Migration, Rights and Governance (953M3)
30 credits, Level 7 (Masters)
The seductive term "crisis" describes the state of international migration today. This crisis demands action on the part of experts and it demands study so as to understand the legal and political processes these experts use to manage migration.
This module explores migration management – or governance – as well as its legal, political and ethical connotations.
You will look at global migration governance and rights, international migration trends, and at how the international community responds to refugees and displaced people using a rights-based approach.

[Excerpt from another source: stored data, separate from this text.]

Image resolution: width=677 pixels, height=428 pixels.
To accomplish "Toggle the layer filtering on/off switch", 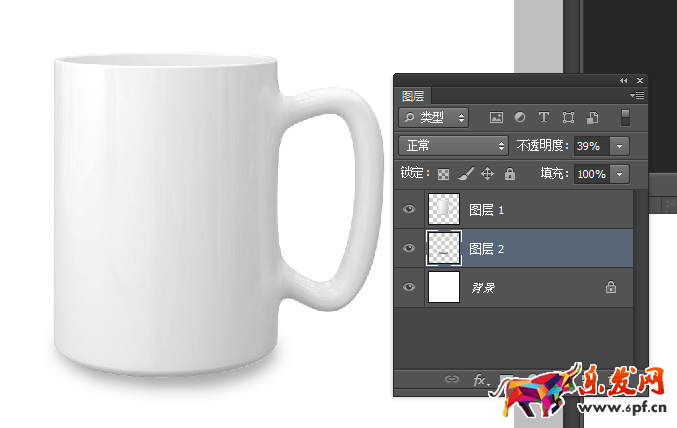I will point(626,117).
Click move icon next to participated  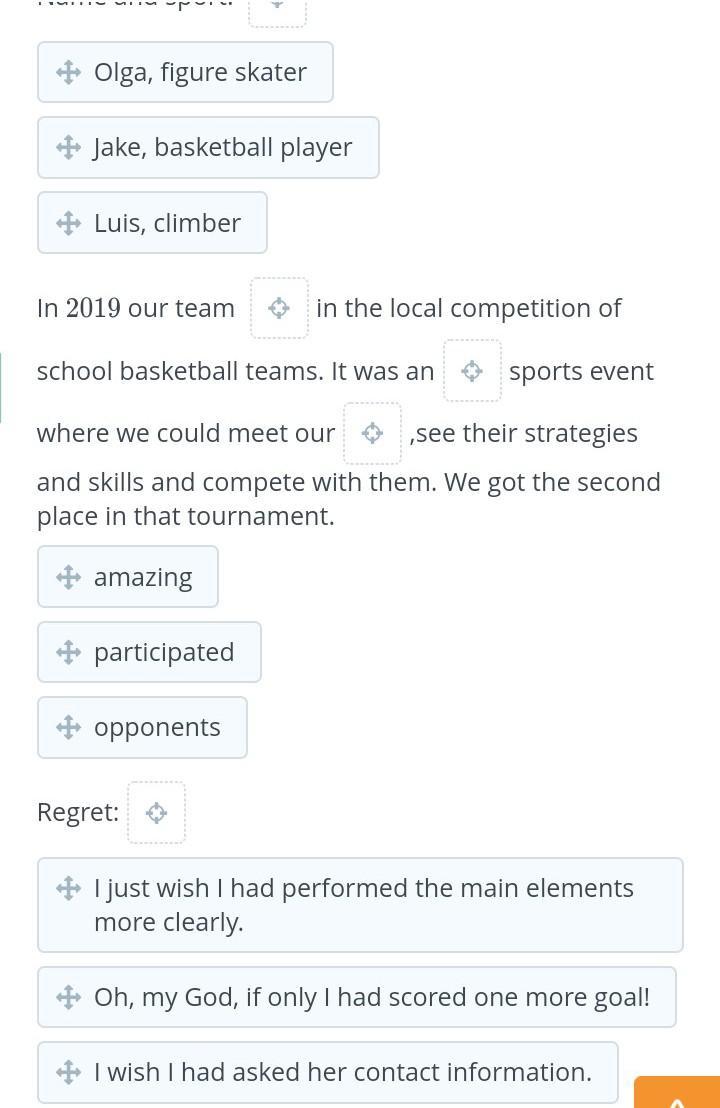[x=68, y=652]
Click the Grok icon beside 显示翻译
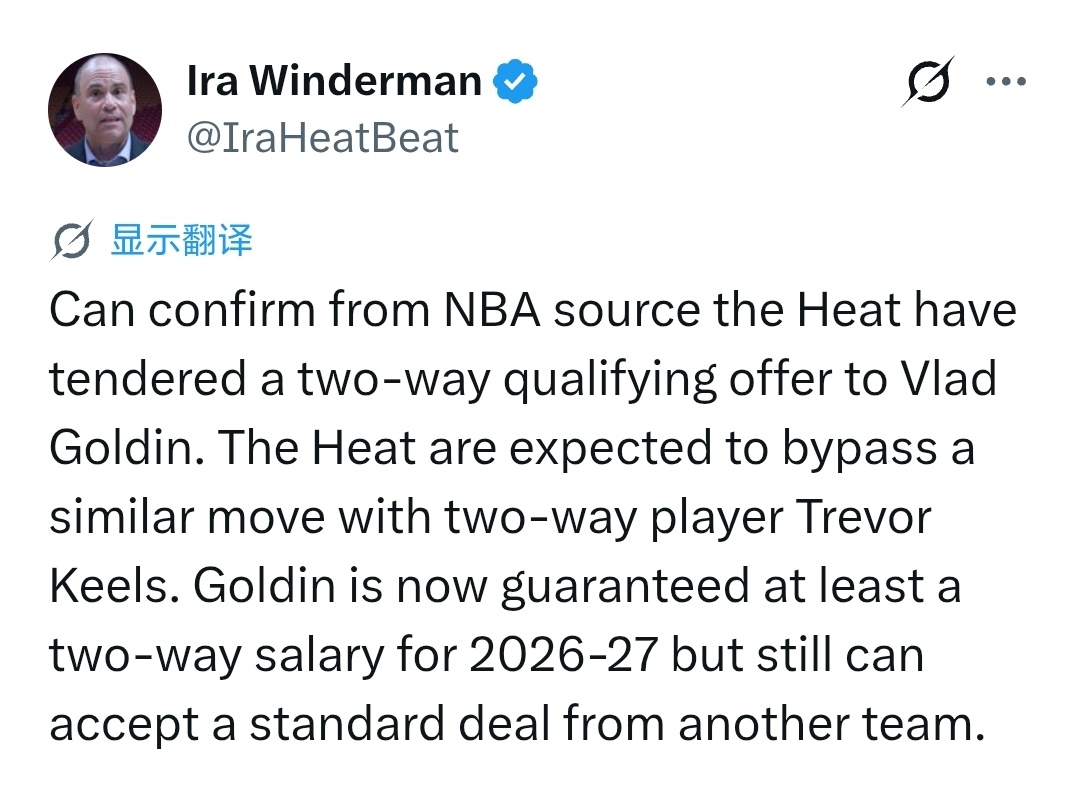Image resolution: width=1080 pixels, height=803 pixels. (x=71, y=240)
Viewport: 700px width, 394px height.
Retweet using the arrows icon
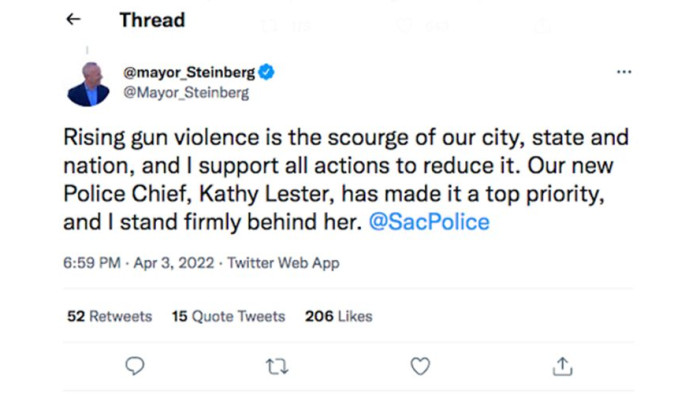[x=277, y=367]
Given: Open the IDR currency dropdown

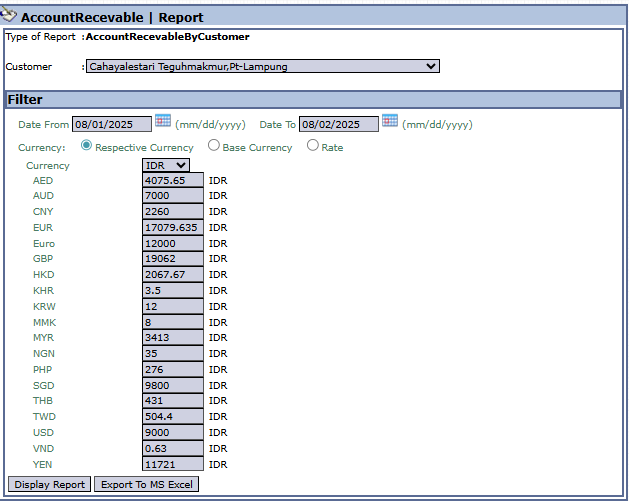Looking at the screenshot, I should point(166,165).
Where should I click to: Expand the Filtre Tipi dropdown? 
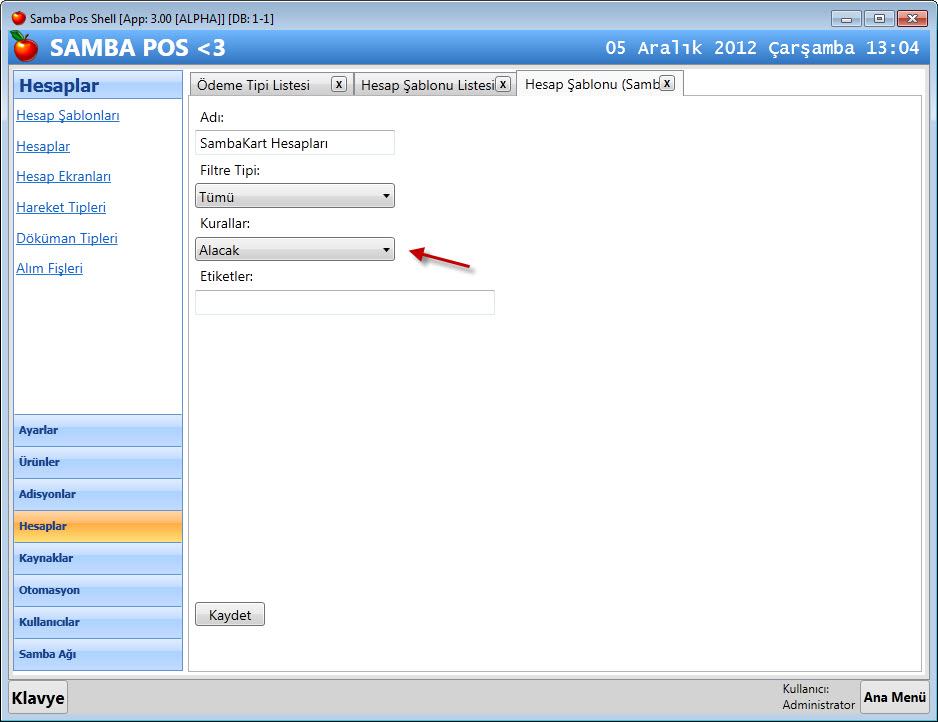point(295,196)
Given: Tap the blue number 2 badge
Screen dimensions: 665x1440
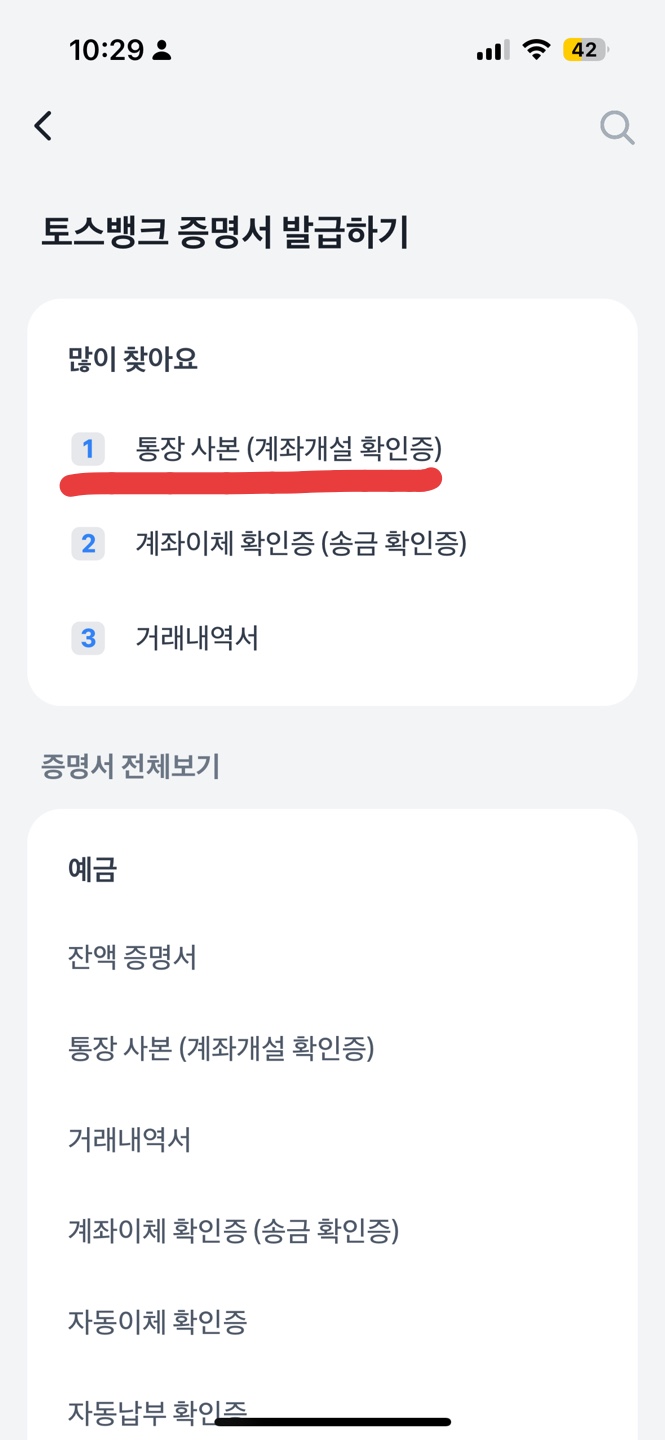Looking at the screenshot, I should pyautogui.click(x=88, y=543).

The course focuses on the use of rights language in migration management.
A large part of this module will focus on Europe – a key destinations for migrants – and the so-called ‘migrant crisis’. You will examine the broad themes of migration governance, rights, security, solidarity and mobility, and consider them through topics such as trafficking, immigration detention, relocation, deportation and criminal conviction.

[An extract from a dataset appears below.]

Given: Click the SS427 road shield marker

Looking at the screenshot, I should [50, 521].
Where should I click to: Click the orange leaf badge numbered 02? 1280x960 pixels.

You will be asked to contribute your own knowledge, experience and personal interest in the area through a case study-style assessment that will rotate throughout the term.
Teaching and assessment
We’re currently reviewing teaching and assessment of our modules in light of the COVID-19 situation. We’ll publish the latest information as soon as possible.
Contact hours and workload
This module is approximately 300 hours of work. This breaks down into about 22 hours of contact time and about 278 hours of independent study. The University may make minor variations to the contact hours for operational reasons, including timetabling requirements.
This module is running in the academic year 2021/22. We also plan to offer it in future academic years. However, there may be changes to this module in response to COVID-19, or due to staff availability, student demand or updates to our curriculum. We’ll make sure to let our applicants know of material changes to modules at the earliest opportunity.
It may not be possible to take some module combinations due to timetabling constraints. The structure of some courses means that the modules you choose first may determine whether later modules are core or optional.